> [Job]: Rewrite the data below as a JSON list of strings, one string for each line, skipping any blank lines.

/---

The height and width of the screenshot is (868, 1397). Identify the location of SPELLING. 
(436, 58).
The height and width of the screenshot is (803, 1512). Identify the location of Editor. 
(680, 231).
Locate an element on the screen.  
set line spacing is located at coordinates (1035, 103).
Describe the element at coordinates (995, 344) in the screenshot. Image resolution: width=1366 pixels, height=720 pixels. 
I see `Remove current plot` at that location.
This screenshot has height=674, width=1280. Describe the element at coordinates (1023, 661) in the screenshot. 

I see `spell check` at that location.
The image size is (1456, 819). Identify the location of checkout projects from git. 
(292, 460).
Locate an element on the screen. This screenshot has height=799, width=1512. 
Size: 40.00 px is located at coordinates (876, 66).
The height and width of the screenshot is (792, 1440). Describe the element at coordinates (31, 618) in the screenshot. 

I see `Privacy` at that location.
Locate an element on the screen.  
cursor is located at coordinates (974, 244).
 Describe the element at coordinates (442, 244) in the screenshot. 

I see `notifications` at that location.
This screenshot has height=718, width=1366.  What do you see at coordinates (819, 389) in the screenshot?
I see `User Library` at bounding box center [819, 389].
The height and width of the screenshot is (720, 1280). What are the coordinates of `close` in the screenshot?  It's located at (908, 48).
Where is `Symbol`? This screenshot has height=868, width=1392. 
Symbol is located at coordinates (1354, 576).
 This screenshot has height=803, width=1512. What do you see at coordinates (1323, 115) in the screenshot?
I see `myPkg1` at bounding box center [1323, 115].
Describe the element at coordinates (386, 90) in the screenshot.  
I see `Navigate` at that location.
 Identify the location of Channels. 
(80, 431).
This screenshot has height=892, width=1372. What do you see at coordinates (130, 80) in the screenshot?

\---

> [Answer to the exercise]:
[
  "The height and width of the screenshot is (868, 1397). Identify the location of SPELLING. ",
  "(436, 58).",
  "The height and width of the screenshot is (803, 1512). Identify the location of Editor. ",
  "(680, 231).",
  "Locate an element on the screen.  ",
  "set line spacing is located at coordinates (1035, 103).",
  "Describe the element at coordinates (995, 344) in the screenshot. Image resolution: width=1366 pixels, height=720 pixels. ",
  "I see `Remove current plot` at that location.",
  "This screenshot has height=674, width=1280. Describe the element at coordinates (1023, 661) in the screenshot. ",
  "I see `spell check` at that location.",
  "The image size is (1456, 819). Identify the location of checkout projects from git. ",
  "(292, 460).",
  "Locate an element on the screen. This screenshot has height=799, width=1512. ",
  "Size: 40.00 px is located at coordinates (876, 66).",
  "The height and width of the screenshot is (792, 1440). Describe the element at coordinates (31, 618) in the screenshot. ",
  "I see `Privacy` at that location.",
  "Locate an element on the screen.  ",
  "cursor is located at coordinates (974, 244).",
  " Describe the element at coordinates (442, 244) in the screenshot. ",
  "I see `notifications` at that location.",
  "This screenshot has height=718, width=1366.  What do you see at coordinates (819, 389) in the screenshot?",
  "I see `User Library` at bounding box center [819, 389].",
  "The height and width of the screenshot is (720, 1280). What are the coordinates of `close` in the screenshot?  It's located at (908, 48).",
  "Where is `Symbol`? This screenshot has height=868, width=1392. ",
  "Symbol is located at coordinates (1354, 576).",
  " This screenshot has height=803, width=1512. What do you see at coordinates (1323, 115) in the screenshot?",
  "I see `myPkg1` at bounding box center [1323, 115].",
  "Describe the element at coordinates (386, 90) in the screenshot.  ",
  "I see `Navigate` at that location.",
  " Identify the location of Channels. ",
  "(80, 431).",
  "This screenshot has height=892, width=1372. What do you see at coordinates (130, 80) in the screenshot?"
]